- **HOW TO COMPLETE THIS TASK**
Looking at the data below, state how many lines contain "Support". No other words are wanted.

- **EXERCISE INPUT**
··········

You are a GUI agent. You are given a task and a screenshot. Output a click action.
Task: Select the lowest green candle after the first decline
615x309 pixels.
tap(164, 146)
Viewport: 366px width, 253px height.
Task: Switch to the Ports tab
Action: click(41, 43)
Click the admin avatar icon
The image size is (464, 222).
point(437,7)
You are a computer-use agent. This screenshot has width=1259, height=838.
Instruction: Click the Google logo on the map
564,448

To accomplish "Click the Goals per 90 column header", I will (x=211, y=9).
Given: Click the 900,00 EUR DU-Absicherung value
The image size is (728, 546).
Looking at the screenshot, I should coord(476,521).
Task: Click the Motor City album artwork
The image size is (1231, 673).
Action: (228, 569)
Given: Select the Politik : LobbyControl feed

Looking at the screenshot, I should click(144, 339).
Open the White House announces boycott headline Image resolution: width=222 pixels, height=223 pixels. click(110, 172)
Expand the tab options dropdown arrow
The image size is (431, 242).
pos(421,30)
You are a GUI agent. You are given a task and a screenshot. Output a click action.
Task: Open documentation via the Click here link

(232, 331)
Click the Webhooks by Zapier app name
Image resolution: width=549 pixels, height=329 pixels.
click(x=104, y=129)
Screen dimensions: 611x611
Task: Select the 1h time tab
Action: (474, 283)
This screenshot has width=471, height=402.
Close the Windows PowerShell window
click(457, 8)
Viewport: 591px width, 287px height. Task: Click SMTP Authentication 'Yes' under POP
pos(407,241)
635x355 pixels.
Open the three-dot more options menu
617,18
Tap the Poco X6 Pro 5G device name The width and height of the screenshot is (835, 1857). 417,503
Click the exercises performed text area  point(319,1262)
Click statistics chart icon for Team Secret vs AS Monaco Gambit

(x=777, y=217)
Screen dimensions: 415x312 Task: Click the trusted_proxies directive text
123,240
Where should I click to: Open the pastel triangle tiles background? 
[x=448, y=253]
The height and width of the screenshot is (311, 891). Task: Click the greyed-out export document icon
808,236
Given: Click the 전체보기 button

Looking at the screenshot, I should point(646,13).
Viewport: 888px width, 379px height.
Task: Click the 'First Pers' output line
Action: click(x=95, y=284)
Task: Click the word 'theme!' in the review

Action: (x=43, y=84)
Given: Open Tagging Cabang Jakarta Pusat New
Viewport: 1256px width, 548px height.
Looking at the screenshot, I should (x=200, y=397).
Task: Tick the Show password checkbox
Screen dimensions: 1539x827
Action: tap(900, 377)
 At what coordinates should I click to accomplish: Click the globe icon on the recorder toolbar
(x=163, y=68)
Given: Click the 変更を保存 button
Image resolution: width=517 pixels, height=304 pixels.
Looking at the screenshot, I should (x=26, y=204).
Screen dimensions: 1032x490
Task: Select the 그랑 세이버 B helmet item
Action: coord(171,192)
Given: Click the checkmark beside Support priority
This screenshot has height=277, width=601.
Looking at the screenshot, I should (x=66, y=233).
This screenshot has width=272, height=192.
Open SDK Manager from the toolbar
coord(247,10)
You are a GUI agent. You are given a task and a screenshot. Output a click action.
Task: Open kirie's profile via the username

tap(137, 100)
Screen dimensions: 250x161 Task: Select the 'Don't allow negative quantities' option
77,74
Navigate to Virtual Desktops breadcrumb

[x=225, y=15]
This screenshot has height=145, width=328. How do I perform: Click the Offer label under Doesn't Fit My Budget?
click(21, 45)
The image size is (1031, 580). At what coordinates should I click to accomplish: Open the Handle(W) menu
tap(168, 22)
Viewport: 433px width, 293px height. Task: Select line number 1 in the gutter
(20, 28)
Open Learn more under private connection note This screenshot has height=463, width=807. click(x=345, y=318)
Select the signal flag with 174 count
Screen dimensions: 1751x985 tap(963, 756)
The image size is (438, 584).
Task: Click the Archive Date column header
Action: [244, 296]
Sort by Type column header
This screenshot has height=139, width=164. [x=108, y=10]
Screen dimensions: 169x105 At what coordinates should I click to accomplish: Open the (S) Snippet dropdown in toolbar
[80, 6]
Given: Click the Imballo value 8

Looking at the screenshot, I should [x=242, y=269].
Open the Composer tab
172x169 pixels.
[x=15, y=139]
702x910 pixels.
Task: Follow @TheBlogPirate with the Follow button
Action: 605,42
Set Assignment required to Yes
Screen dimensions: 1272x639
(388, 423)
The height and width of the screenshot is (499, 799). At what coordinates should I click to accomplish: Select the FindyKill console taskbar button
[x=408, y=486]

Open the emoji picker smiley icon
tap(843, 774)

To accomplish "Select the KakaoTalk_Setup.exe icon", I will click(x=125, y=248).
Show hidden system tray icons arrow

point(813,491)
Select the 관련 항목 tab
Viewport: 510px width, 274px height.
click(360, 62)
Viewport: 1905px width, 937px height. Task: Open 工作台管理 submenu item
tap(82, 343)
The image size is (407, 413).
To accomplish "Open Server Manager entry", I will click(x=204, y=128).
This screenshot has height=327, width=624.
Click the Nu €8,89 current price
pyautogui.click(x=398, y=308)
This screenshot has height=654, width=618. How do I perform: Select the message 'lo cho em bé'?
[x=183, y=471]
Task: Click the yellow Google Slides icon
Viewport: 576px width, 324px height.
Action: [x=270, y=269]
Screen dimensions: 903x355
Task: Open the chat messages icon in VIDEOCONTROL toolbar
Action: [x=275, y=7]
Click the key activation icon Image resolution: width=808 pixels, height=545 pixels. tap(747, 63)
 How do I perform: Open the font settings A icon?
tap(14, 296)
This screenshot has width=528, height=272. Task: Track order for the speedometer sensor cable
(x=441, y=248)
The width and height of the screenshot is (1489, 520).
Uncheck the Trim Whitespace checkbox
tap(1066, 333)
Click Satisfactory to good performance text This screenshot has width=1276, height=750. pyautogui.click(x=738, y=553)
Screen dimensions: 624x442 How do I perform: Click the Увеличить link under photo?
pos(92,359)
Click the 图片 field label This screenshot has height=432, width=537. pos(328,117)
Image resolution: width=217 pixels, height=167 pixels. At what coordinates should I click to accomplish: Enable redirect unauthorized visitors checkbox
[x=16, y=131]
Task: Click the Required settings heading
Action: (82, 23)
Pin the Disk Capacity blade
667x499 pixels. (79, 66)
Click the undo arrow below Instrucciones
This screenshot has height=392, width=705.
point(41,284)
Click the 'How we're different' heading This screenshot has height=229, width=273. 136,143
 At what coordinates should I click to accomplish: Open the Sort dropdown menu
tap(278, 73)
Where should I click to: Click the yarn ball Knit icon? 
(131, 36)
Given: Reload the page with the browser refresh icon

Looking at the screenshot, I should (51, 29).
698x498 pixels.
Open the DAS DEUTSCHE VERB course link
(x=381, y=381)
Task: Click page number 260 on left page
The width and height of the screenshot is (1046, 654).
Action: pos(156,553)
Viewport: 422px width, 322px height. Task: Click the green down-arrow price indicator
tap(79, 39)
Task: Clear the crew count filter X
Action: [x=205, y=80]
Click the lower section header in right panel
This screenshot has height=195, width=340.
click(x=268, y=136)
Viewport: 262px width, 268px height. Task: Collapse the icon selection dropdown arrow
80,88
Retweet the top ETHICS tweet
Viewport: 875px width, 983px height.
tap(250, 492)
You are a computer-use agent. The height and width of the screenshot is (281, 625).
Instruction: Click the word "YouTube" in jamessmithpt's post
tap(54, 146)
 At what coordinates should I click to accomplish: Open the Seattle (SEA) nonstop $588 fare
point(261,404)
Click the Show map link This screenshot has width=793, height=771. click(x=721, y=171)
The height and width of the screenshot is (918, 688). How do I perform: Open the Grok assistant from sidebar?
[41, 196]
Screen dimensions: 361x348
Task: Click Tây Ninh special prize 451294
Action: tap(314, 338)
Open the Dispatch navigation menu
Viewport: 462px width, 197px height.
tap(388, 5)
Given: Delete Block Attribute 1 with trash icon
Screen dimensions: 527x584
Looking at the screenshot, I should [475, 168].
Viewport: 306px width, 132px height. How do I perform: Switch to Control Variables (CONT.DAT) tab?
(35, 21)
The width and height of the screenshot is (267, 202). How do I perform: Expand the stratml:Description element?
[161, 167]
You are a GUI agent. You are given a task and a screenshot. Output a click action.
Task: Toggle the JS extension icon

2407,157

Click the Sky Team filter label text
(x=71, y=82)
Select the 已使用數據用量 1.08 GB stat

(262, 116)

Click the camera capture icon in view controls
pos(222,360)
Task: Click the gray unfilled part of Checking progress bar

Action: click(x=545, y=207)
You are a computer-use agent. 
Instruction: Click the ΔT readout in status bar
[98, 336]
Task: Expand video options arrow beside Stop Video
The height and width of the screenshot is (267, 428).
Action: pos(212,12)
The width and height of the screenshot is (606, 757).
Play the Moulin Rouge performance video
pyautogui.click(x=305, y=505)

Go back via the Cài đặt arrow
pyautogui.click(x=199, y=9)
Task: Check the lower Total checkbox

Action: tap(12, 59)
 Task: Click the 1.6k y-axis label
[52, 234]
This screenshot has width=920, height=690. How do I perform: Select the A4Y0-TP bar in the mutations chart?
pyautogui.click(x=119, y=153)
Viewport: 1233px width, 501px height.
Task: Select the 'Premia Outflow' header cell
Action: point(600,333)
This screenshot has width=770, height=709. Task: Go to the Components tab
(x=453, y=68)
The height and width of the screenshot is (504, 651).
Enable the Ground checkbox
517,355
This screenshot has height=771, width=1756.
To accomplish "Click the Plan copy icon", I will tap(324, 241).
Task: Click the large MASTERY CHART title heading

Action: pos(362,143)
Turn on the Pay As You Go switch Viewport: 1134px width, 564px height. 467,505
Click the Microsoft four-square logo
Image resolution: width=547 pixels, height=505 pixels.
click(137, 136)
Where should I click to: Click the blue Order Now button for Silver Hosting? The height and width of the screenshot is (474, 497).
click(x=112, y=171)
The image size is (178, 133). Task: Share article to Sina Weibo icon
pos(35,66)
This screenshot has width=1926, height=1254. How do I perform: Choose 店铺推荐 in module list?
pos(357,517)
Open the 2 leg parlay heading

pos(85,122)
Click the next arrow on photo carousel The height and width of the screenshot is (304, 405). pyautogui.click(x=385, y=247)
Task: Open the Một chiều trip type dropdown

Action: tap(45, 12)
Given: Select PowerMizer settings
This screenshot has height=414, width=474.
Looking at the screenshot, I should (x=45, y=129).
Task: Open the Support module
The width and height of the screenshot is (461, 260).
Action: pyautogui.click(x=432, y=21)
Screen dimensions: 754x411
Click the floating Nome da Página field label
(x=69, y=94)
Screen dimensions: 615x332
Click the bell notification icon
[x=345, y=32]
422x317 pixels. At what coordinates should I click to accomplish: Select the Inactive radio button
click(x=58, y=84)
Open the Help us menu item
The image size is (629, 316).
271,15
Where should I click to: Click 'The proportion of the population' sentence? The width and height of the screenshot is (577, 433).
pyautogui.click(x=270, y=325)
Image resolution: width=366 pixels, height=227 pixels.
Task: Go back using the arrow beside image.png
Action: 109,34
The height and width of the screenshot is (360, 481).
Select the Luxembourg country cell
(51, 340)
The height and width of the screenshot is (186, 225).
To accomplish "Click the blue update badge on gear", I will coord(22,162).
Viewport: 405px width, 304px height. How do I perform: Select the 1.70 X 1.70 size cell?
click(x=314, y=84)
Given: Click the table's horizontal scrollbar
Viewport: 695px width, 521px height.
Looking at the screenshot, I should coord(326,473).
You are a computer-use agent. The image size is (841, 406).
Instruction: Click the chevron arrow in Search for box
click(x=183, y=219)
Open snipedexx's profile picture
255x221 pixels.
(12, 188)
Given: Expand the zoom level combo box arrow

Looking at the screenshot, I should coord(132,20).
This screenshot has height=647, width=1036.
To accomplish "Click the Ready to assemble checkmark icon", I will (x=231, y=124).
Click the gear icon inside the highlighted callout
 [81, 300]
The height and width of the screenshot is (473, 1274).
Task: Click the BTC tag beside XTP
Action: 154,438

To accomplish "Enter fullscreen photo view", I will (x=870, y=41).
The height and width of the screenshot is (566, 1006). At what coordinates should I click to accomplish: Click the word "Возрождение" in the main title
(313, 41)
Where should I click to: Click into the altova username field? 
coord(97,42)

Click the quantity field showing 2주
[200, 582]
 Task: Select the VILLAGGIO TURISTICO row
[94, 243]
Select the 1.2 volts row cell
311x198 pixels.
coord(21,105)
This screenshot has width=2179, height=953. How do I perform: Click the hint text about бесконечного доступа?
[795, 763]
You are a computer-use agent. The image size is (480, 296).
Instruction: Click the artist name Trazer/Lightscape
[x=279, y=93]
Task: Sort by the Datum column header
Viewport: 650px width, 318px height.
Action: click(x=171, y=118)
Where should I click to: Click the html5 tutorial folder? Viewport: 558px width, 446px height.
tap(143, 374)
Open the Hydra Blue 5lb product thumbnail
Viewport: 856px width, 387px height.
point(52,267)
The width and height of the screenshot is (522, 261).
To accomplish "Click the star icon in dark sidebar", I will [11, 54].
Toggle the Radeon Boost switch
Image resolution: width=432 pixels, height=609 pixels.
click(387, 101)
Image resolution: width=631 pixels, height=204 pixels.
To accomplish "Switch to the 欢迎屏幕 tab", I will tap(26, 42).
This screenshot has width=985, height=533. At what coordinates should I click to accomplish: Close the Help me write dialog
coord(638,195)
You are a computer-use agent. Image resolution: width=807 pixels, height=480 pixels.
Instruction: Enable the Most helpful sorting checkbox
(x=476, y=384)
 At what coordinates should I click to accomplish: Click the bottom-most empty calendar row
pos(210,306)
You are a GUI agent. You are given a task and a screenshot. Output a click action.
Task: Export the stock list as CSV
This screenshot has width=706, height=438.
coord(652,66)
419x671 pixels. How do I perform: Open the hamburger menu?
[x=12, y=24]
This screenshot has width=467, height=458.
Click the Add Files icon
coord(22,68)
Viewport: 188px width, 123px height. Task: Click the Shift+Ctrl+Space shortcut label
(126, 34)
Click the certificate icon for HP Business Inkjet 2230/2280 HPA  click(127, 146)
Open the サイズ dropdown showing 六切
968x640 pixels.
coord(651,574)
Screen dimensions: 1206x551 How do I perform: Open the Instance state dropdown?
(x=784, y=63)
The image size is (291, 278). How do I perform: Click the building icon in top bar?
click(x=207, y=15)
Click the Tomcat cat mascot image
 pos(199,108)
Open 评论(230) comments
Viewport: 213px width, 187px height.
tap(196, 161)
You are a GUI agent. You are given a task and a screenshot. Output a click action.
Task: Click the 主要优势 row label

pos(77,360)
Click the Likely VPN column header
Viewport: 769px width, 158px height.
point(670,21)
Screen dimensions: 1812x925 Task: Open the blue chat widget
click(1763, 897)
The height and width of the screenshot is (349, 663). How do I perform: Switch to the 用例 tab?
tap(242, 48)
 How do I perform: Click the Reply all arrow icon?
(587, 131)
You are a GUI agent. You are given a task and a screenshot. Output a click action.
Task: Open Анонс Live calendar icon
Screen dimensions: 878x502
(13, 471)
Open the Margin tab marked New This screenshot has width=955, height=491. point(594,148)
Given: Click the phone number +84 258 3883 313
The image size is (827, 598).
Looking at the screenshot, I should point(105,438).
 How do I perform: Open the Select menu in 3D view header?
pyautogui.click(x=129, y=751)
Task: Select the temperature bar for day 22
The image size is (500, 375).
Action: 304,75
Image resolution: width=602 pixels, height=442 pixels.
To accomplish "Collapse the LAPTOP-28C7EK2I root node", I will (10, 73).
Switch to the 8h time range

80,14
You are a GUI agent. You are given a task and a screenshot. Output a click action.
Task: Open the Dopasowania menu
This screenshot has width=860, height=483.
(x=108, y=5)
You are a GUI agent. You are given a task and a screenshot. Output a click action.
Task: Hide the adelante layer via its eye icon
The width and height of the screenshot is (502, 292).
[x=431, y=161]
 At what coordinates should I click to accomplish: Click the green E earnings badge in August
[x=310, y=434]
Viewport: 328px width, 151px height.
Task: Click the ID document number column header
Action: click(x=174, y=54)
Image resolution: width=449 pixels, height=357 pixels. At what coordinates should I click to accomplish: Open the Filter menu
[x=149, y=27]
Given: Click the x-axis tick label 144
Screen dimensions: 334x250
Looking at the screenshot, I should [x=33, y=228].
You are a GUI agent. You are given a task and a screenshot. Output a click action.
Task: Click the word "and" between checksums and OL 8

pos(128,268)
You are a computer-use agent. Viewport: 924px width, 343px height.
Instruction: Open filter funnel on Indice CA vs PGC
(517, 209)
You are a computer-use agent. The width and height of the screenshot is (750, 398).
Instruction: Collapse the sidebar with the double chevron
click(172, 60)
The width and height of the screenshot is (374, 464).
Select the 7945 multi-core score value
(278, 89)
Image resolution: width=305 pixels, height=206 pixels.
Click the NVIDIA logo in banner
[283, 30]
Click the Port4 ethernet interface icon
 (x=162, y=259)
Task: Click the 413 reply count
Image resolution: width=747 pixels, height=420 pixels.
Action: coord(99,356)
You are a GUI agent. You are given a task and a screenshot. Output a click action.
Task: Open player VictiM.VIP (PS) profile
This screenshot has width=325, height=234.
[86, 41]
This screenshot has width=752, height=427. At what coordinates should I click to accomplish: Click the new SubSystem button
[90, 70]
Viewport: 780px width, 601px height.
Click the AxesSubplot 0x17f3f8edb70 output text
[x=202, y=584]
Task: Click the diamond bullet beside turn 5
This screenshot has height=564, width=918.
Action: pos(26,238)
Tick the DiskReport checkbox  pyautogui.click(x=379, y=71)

··········

- **RESULT BELOW**
2